Senators serving on the Senate Banking Committee raised concerns about whether the single-securitization platform proposed by the Federal Housing Finance Agency would leave out community banks.

And mid-year the current acting director Ed DeMarco of the FHFA outlined initial steps to move back to a mortgage market financed predominately by private capital, including the creation of a new business entity between Fannie Mae and Freddie Mac.

The establishment of the entity, which would be separate from the government-sponsored enterprises, would be developed to serve as a catalyst for building a new secondary mortgage infrastructure, DeMarco explained.

But it’s not just the GSEs that captured the attention of housing analysts and in 2013.

The Federal Housing Administration continued to battle controversy while attempting to evoke change.

In December, HUD told Congress the FHA Mutual Mortgage Insurance Fund remained $1.3 billion in the hole even though it gained $15 billion over the past year.

The agency also became the subject of numerous bills trying to reform the FHA, with Rep. Justin Amash, R-Mich., proposing a bill that aimed to take the government out of lending using a 5-year phased in plan.  Rep. Jeb Hensarling, R-Texas, also took aim at FHA – as well as Fannie Mae and Freddie Mac – proposing The PATH Act, which is designed to cut back on the FHA’s influence in the housing market while bringing private capital back in.

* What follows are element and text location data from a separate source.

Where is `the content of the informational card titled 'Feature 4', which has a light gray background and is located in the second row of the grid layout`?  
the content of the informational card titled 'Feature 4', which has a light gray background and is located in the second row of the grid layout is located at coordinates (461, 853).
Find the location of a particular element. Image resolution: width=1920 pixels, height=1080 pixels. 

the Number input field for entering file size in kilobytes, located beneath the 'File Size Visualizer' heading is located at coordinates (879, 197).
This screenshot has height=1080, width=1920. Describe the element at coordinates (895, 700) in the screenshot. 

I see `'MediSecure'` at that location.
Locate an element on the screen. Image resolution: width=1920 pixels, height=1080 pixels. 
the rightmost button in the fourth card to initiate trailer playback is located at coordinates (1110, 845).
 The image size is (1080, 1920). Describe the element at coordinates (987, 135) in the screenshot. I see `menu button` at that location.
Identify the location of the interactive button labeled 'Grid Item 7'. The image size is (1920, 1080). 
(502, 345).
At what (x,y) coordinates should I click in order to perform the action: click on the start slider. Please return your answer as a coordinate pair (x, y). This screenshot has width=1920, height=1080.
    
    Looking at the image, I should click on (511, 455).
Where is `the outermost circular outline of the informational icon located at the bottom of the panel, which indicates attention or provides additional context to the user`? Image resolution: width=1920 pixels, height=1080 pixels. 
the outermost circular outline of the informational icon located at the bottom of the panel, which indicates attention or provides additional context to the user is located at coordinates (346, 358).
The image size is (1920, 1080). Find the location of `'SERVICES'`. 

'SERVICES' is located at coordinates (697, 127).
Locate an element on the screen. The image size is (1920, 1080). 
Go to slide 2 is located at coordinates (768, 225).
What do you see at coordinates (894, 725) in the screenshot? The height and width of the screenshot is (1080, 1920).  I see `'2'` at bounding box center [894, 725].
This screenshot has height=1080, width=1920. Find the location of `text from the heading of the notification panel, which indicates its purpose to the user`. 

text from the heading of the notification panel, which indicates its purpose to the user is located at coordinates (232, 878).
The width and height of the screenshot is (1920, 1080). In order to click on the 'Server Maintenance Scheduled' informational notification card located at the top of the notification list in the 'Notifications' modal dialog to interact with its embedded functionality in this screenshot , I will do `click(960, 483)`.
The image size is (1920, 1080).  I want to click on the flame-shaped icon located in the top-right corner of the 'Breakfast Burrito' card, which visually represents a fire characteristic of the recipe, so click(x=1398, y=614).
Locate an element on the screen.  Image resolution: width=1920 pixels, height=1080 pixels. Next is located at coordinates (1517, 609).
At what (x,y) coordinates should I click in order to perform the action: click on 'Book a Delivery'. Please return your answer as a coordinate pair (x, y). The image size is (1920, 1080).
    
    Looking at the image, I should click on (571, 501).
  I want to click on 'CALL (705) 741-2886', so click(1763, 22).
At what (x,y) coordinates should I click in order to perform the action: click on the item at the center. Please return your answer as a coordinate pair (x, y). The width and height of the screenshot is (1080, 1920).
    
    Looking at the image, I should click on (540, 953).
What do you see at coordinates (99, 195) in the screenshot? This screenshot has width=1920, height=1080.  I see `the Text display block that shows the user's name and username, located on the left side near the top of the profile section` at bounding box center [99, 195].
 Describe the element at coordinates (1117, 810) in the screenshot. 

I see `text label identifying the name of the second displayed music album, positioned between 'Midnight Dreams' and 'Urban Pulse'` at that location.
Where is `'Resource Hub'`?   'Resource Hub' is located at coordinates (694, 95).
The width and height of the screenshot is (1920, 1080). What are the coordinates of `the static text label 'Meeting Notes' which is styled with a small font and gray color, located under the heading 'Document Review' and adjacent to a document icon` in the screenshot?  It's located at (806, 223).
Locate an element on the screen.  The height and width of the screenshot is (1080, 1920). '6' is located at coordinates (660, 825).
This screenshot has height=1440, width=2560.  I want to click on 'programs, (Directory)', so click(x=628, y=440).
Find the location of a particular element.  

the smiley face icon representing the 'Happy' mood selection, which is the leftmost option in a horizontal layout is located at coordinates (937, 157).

Despite the FHA remaining everyone’s favorite whipping boy, when the agency announced plans to lower the high-cost loan ceiling down to $625,500, the agency received heat from the mortgage industry and much pushback from the market with many suggesting such a move could stall lending and harm housing.

It’s safe to say with most of the proposals to reform the FHA getting virtually nowhere this year, the agency will still be capturing headlines in 2014.